I’m trying to figure out what hyperparameters were used in the best run. After running PBT, I’ve determined the best run using analysis.get_best_trial("valid_acc", "max", "last")
. This happened to be train_func_a5634_00031. Then according to instructions on replaying PBT, I checked on pbt_policy_a5634_00031.txt
. Here are the first few lines:
["28_beta=3.4159,eta=14.5899,perturbation=exponential,perturbation_shape=2.5071", "19_beta=23.0663,eta=3.2376,perturbation=exponential,perturbation_shape=0.9539", 4, 5, {"eta": 3.2376329198809803, "perturbation": "exponential", "perturbation_shape": 0.9539188581008086, "beta": 23.06629505569105, "checkpoint_interval": 1}, {"eta": 3.8851595038571762, "perturbation": "exponential", "perturbation_shape": 0.7631350864806469, "beta": 18.453036044552842, "checkpoint_interval": 1}]

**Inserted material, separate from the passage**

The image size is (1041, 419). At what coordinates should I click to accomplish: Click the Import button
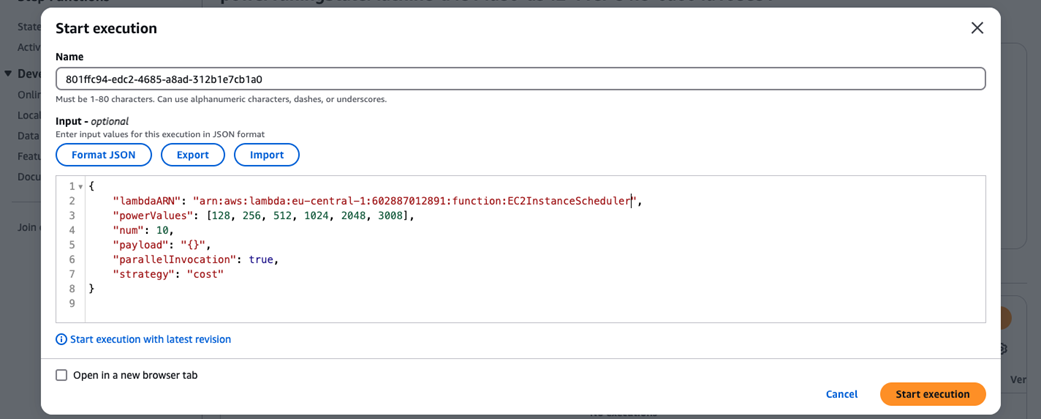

["33_beta=1.2890,eta=42.9929,perturbation=frechet,perturbation_shape=0.1255", "28_beta=3.4159,eta=14.5899,perturbation=exponential,perturbation_shape=2.5071", 14, 15, {"eta": 3.8851595038571762, "perturbation": "exponential", "perturbation_shape": 0.7631350864806469, "beta": 18.453036044552842, "checkpoint_interval": 1}, {"eta": 4.6621914046286115, "perturbation": "frechet", "perturbation_shape": 0.9157621037767762, "beta": 22.14364325346341, "checkpoint_interval": 1}]
["2_beta=41.3943,eta=7.3419,perturbation=frechet,perturbation_shape=3.2063", "33_beta=1.2890,eta=42.9929,perturbation=frechet,perturbation_shape=0.1255", 24, 20, {"eta": 4.6621914046286115, "perturbation": "frechet", "perturbation_shape": 0.9157621037767762, "beta": 22.14364325346341, "checkpoint_interval": 1}, {"eta": 3.7297531237028894, "perturbation": "frechet", "perturbation_shape": 2.3887281733809287, "beta": 26.57237190415609, "checkpoint_interval": 1}]

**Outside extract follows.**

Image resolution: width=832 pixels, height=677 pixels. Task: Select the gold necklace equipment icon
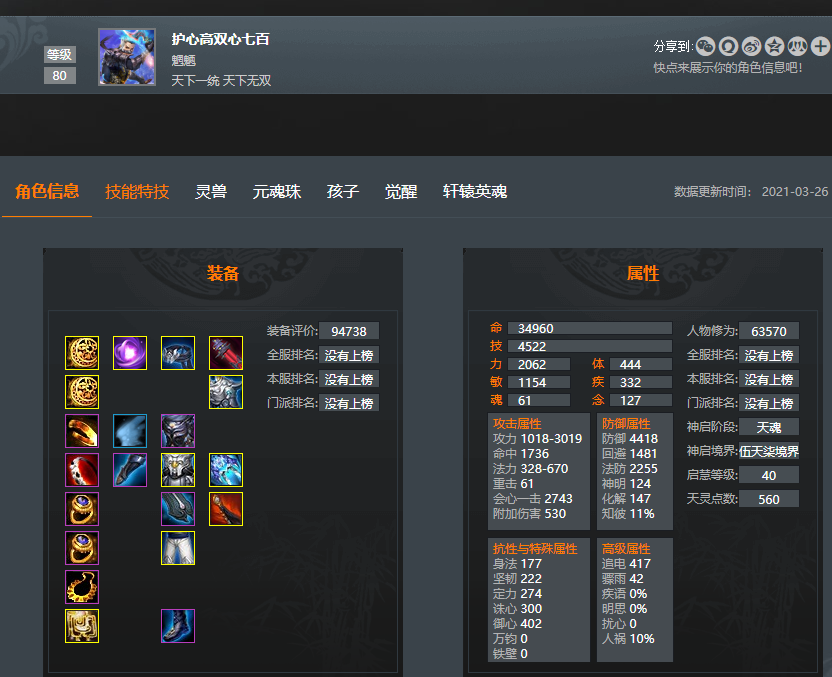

["2_beta=41.3943,eta=7.3419,perturbation=frechet,perturbation_shape=3.2063", "5_beta=1.8296,eta=3.9611,perturbation=frechet,perturbation_shape=0.3617", 24, 25, {"eta": 3.961111000205571, "perturbation": "frechet", "perturbation_shape": 0.36171949436433276, "beta": 1.8295985509637074, "checkpoint_interval": 1}, {"eta": 15.059128010534868, "perturbation": "frechet", "perturbation_shape": 0.28937559549146624, "beta": 1.463678840770966, "checkpoint_interval": 1}]
But then I wanted to compare it with other trials and noticed that the exact same hyperparameters were saved in most of the other “pbt_policy” files. I’m really confused by this.
Then antoher debugging step I took was to check on the actual run of that experiment:train_func_a5634_00031_31_beta=2.0440,eta=36.8680,perturbation=frechet,perturbation_shape=1.4262_2023-08-21_06-39-46/result.json
. I cannot upload the file here due to size, but when I check on hyperparameters, “eta”, for example, goes like this:
36.867993479769176, 1.0005335007828944, 1.0005335007828944, 1.0005335007828944, 1.0005335007828944, 1.0005335007828944, 1.0005335007828944, 1.0005335007828944, 2.965632119567912, 2.965632119567912, 21.08605099791359]
in 5 iterations increments. Which is obviously very different from what’s in the pbt file. My questions is - which schedule should I use and why?
How severe does this issue affect your experience of using Ray?
- Medium: It contributes to significant difficulty to complete my task, but I can work around it.